The National Institute of Nursing Research recently hosted a briefing on the Institute of Medicine report Dying in America: Improving Quality and Honoring Individual Preferences Near the End of Life.
NINR director Dr. Patricia Grady noted that end-of-life care is “a topic of great interest across the NIH and across the Department of Health and Human Services and it is reflected by the attendees at today’s meeting.”
IOM committee co-chair and former U.S. comptroller general David M. Walker introduced the consensus report findings and themes. He was joined by co-chair Dr. Philip Pizzo of Stanford University School of Medicine, who highlighted the committee’s reasoning for each recommendation. In regard to honoring individual preferences and decisions, Pizzo said, “We were very clear in our work that while we were attentive to cost, we were putting quality first.” He stressed the importance of understanding “what people want…so that they could have the best quality of life and the best quality of death.”
|Attending the IOM briefing were (from l) Dr. Philip Pizzo, IOM committee co-chair; Dr. Patricia Grady, NINR director; David Walker, IOM committee co-chair; and IOM committee members Dr. Pamela Hinds, Judith R. Peres and Dr. James Tulsky.
The briefing also included remarks from IOM committee members Dr. James Tulsky, chief of Duke Palliative Care and professor of medicine and nursing at Duke University; Judith R. Peres, an independent consultant; Dr. Pamela Hinds of Children’s National Medical Center; and Dr. Adrienne Stith Butler, the IOM study director.
Tulsky spoke on the importance of quality communication between clinicians and patients. “We’re not trying to drive people to a particular kind of care, we’re trying to drive them to the type of care that they want, need and deserve,” he said.

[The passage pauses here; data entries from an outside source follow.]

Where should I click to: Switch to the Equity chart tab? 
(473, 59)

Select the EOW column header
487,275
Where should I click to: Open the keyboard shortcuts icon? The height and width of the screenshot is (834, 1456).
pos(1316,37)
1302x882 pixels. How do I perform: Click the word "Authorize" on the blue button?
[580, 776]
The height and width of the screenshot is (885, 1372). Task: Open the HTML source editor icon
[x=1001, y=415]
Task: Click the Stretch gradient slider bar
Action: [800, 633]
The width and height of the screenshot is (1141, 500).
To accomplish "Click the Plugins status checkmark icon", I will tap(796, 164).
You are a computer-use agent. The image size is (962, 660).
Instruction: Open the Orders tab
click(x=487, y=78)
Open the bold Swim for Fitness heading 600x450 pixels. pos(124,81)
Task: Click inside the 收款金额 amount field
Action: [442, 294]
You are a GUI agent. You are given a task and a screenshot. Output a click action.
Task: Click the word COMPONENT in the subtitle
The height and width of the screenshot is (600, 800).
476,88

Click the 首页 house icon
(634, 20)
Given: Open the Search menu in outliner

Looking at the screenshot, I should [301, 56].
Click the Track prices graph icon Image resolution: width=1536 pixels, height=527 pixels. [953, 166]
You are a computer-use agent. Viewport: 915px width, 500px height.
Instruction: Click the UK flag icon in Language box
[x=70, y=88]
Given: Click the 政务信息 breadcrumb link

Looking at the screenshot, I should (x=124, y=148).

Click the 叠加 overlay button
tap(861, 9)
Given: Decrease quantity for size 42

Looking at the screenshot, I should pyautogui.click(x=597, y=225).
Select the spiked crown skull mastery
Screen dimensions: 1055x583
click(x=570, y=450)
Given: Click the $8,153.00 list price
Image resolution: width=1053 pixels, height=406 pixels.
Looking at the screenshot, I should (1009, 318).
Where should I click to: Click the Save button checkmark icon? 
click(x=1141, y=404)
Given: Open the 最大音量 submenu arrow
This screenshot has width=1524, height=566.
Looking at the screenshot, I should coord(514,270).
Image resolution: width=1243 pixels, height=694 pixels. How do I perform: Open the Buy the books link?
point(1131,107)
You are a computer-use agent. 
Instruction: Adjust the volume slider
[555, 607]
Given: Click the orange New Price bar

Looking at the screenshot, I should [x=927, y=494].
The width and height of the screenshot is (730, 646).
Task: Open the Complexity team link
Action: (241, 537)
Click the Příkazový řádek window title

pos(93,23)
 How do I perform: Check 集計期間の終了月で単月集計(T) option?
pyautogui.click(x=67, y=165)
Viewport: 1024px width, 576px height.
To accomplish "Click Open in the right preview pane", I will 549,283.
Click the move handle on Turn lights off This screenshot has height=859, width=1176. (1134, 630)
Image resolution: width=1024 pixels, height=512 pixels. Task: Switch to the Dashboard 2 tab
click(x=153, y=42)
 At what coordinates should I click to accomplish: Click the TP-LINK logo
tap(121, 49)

When discussing the social work aspects of palliative care, Peres noted that “we need to know the role of the interdisciplinary team, the role of the family caregiver and…meeting people’s spiritual needs at the end of life.” From a policy standpoint, she emphasized “the role of the integration of medical and social services” as “a critical component to getting people what they need near the end of life.”
Hinds observed, “This is our opportunity to prevent complications for families, when end-of-life care is not the best that can be offered in America. Americans die in many different locations. How can we bring the best of care to all of those locations?” Meanwhile, Butler was adamant about disseminating the report and sharing the committee’s findings with other scientists and health care providers.
After a Q&A session, Pizzo remarked that the questions were “profound and they require clarity from many different disciplines.” He also noted “it’s not typical to prioritize death over life in funding, and yet, if we don’t do that, we are doing a disservice to every single person in this room and every single person on the planet.”